浦島太郎の後裔(昭和21年)

浦島太郎の後裔

 

 戦後日本に進駐してきた占領軍は、まずは国民の最大の娯楽である映画に目をつけ、厳しい検閲を加えることによって日本人の意識を改革しようとした。映画は当時、誰もが見るものだから、国民への影響が大きかったのである。従って終戦とともに、戦時中の日本軍の統制から一変、今度は進駐軍が映画を管理した。

 映画は軍国主義的なものは認められず、時代劇も日本的だとして禁止された。当時の映画人は時代劇は荒唐無稽なものとして反論したがそれも認められなかった。

 こういう時代、進駐軍に評価されたのは、政治の腐敗を暴くもの、民衆が立ち上がって支配層と戦うもの、リベラルな作風のものであった。円谷英二も関わった「東京五人男」は、東京へ復員してきた五人の男が腐敗したブルジョアや政治家を打ち破るというストーリーで、進駐軍を大いに喜ばせた。

 だが、日本の映画人たちはこの極端な方針の転換にはとまどい、中には怪しげな作品も登場した。本作もそういった混乱の時代を象徴するような怪作である。

 

 ある日、ラジオに突然絶叫する不思議なひげ面の男が出演、「アアーアー」と奇妙な声を上げて日本中を驚かす。この男は浦島五郎、浦島太郎の先祖と称し、やがては国会議事堂のてっぺんから絶叫して日本中の人気者となる。この人気につけ込んだある政党の政治家は、自分の政党からこの男を立候補させ、政党人気を煽る。

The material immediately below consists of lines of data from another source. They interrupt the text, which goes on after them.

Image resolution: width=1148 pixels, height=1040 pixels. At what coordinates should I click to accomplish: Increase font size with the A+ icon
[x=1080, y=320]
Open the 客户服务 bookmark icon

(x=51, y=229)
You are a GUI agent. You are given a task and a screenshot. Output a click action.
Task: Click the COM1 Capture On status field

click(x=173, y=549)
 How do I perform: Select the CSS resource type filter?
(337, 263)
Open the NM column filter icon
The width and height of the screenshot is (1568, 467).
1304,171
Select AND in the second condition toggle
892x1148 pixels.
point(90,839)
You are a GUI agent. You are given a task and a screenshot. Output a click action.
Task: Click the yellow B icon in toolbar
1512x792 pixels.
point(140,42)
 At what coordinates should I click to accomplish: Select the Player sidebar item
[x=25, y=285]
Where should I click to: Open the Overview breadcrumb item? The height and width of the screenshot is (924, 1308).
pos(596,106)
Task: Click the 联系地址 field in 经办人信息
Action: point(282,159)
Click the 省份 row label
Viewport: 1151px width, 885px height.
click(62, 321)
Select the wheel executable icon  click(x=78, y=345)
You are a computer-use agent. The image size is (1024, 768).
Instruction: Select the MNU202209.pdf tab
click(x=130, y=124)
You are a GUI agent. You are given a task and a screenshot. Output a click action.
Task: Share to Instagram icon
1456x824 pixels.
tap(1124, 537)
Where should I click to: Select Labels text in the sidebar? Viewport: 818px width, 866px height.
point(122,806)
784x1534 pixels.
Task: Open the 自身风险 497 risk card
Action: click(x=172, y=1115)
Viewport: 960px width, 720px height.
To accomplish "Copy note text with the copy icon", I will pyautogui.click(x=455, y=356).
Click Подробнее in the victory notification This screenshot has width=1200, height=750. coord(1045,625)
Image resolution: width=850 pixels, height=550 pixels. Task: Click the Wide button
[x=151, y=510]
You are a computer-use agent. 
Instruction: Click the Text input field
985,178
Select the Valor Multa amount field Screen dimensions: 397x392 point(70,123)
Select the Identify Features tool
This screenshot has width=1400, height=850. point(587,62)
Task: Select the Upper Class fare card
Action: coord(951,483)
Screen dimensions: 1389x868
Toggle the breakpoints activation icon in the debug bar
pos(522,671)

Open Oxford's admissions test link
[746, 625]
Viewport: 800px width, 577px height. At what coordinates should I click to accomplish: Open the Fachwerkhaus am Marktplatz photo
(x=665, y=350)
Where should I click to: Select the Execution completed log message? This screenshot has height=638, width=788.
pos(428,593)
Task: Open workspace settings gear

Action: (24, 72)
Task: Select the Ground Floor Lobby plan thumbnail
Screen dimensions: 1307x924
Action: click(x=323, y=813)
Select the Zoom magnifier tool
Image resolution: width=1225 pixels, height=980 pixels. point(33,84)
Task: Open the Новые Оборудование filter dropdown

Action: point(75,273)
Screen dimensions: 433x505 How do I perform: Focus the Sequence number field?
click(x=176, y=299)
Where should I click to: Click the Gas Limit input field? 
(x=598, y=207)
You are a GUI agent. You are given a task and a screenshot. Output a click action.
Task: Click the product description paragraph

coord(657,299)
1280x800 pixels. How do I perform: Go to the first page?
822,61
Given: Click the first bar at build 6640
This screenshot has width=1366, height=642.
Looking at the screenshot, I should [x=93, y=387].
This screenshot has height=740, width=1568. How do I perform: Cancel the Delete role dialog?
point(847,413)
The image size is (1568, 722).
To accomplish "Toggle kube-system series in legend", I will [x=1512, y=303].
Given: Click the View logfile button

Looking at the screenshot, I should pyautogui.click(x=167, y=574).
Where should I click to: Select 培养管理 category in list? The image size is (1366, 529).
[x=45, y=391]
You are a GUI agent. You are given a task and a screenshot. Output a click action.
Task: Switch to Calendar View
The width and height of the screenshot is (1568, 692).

 しかしこの男の心は善意と悪意に分かれて葛藤する。有名人だからといって政党の人気者になっていいものだろうか。自由競争であるべき世の中で特別な英雄はいらない。最後には髭を剃ってあらわれ、この政党の偽善を暴くのである。

 

 この時代は進駐軍によって映画が検閲され、半ば強制的にリベラルな作品が製作された。しかしこの作品は、ただ叫ぶだけの男が英雄に祭り上げられて政治家になるという、まるで現代のタレント議員のさきがけのような存在である。派手なパフォーマンスが喜ばれ、民衆は大衆煽動に踊らされ、政党政治への皮肉のような内容となっている。こういう内容は現代では受けるかもしれないが、軍国主義を避け、できるだけ自由主義を謳歌するような作品をと進駐軍に後押しされていた時代に、むしろ選挙制度の矛盾をつくような内容の作品が登場したことは意外であったし、評判になることもなかったようだ。

 

 監督は巨匠・成瀬巳喜男。この巨匠の映画人生の中では、この作品はあまりいいものとは思えない。円谷英二との仕事は戦前の作品に二つくらいあるが、戦後はこの一本でおしまい。もっとも、家庭的な作風で知られる監督に派手な特撮は似合わないが・・・。

 

 円谷英二の特撮は、浦島五郎が思い悩むとき、善と悪の心になって幽霊のように半透明の姿となって現れる場面に用いられるほか、これは特撮とはいえないけれど、議事堂のてっぺんのセットも製作されている。いずれも円谷特撮の神髄を堪能するというレベルではなく、通常映画の雑用の域を出ない。ちなみに映画冒頭での紹介では「円谷英二」と、それまでの「円谷英一」ではなく紹介されている。この時期、クレジットが英一と英二でよく変わるが、戦争犯罪という事で動揺する円谷英二の気持ちのごとくという気もする。

 

 ターザンよろしく「アーアアー!」と絶叫するひげ面の藤田進。本来はいかめしい軍人や、自衛隊を率いて怪獣と闘うのが彼の役割である。藤田進の長い映画人生でも、これは困った作品ではないのか。なぜか我が家では家族全員がこの作品を鑑賞、子供たちは藤田進をまねて「アアアー」と叫んで大笑いし、妻には「今まで見た中で一番つまらない映画」と酷評されてしまった。英二氏の作品中、ほぼ記録に残る程度のレベル的な意味合いの強いこの作品を家族全員で見たのも変だが、意外と我が家では子供たちに大受けして盛り上がったという顛末でした。